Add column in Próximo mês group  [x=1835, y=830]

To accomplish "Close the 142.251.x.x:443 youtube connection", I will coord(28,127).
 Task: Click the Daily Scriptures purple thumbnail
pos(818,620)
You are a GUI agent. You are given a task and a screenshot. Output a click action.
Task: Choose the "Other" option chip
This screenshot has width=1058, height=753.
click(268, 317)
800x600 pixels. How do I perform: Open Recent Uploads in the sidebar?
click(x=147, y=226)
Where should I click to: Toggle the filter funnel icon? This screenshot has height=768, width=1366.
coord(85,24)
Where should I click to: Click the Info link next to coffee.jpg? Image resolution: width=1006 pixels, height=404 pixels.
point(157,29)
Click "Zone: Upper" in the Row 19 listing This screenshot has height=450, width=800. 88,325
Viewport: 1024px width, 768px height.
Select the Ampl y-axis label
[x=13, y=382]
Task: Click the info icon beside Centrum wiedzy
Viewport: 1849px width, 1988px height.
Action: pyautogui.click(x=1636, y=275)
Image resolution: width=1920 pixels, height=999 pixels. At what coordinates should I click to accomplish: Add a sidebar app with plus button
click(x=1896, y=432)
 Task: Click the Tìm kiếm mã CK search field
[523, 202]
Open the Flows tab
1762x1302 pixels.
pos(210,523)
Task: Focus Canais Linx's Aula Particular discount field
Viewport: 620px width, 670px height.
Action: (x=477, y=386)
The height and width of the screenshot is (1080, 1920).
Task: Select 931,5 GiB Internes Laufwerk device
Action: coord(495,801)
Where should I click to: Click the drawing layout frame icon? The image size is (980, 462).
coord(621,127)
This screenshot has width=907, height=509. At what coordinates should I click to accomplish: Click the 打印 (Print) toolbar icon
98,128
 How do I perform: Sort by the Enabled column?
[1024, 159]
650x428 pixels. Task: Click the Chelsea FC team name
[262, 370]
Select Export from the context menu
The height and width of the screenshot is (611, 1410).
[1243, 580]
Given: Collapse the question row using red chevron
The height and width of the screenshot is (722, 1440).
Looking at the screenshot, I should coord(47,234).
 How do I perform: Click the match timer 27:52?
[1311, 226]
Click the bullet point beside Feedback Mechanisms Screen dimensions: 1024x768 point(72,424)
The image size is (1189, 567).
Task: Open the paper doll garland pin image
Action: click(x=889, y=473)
__________
Problem to work on
Copy every line of the listing above verbatim.

Correct answer
Add column in Próximo mês group  [x=1835, y=830]

To accomplish "Close the 142.251.x.x:443 youtube connection", I will coord(28,127).
 Task: Click the Daily Scriptures purple thumbnail
pos(818,620)
You are a GUI agent. You are given a task and a screenshot. Output a click action.
Task: Choose the "Other" option chip
This screenshot has width=1058, height=753.
click(268, 317)
800x600 pixels. How do I perform: Open Recent Uploads in the sidebar?
click(x=147, y=226)
Where should I click to: Toggle the filter funnel icon? This screenshot has height=768, width=1366.
coord(85,24)
Where should I click to: Click the Info link next to coffee.jpg? Image resolution: width=1006 pixels, height=404 pixels.
point(157,29)
Click "Zone: Upper" in the Row 19 listing This screenshot has height=450, width=800. 88,325
Viewport: 1024px width, 768px height.
Select the Ampl y-axis label
[x=13, y=382]
Task: Click the info icon beside Centrum wiedzy
Viewport: 1849px width, 1988px height.
Action: pyautogui.click(x=1636, y=275)
Image resolution: width=1920 pixels, height=999 pixels. At what coordinates should I click to accomplish: Add a sidebar app with plus button
click(x=1896, y=432)
 Task: Click the Tìm kiếm mã CK search field
[523, 202]
Open the Flows tab
1762x1302 pixels.
pos(210,523)
Task: Focus Canais Linx's Aula Particular discount field
Viewport: 620px width, 670px height.
Action: (x=477, y=386)
The height and width of the screenshot is (1080, 1920).
Task: Select 931,5 GiB Internes Laufwerk device
Action: coord(495,801)
Where should I click to: Click the drawing layout frame icon? The image size is (980, 462).
coord(621,127)
This screenshot has width=907, height=509. At what coordinates should I click to accomplish: Click the 打印 (Print) toolbar icon
98,128
 How do I perform: Sort by the Enabled column?
[1024, 159]
650x428 pixels. Task: Click the Chelsea FC team name
[262, 370]
Select Export from the context menu
The height and width of the screenshot is (611, 1410).
[1243, 580]
Given: Collapse the question row using red chevron
The height and width of the screenshot is (722, 1440).
Looking at the screenshot, I should coord(47,234).
 How do I perform: Click the match timer 27:52?
[1311, 226]
Click the bullet point beside Feedback Mechanisms Screen dimensions: 1024x768 point(72,424)
The image size is (1189, 567).
Task: Open the paper doll garland pin image
Action: click(x=889, y=473)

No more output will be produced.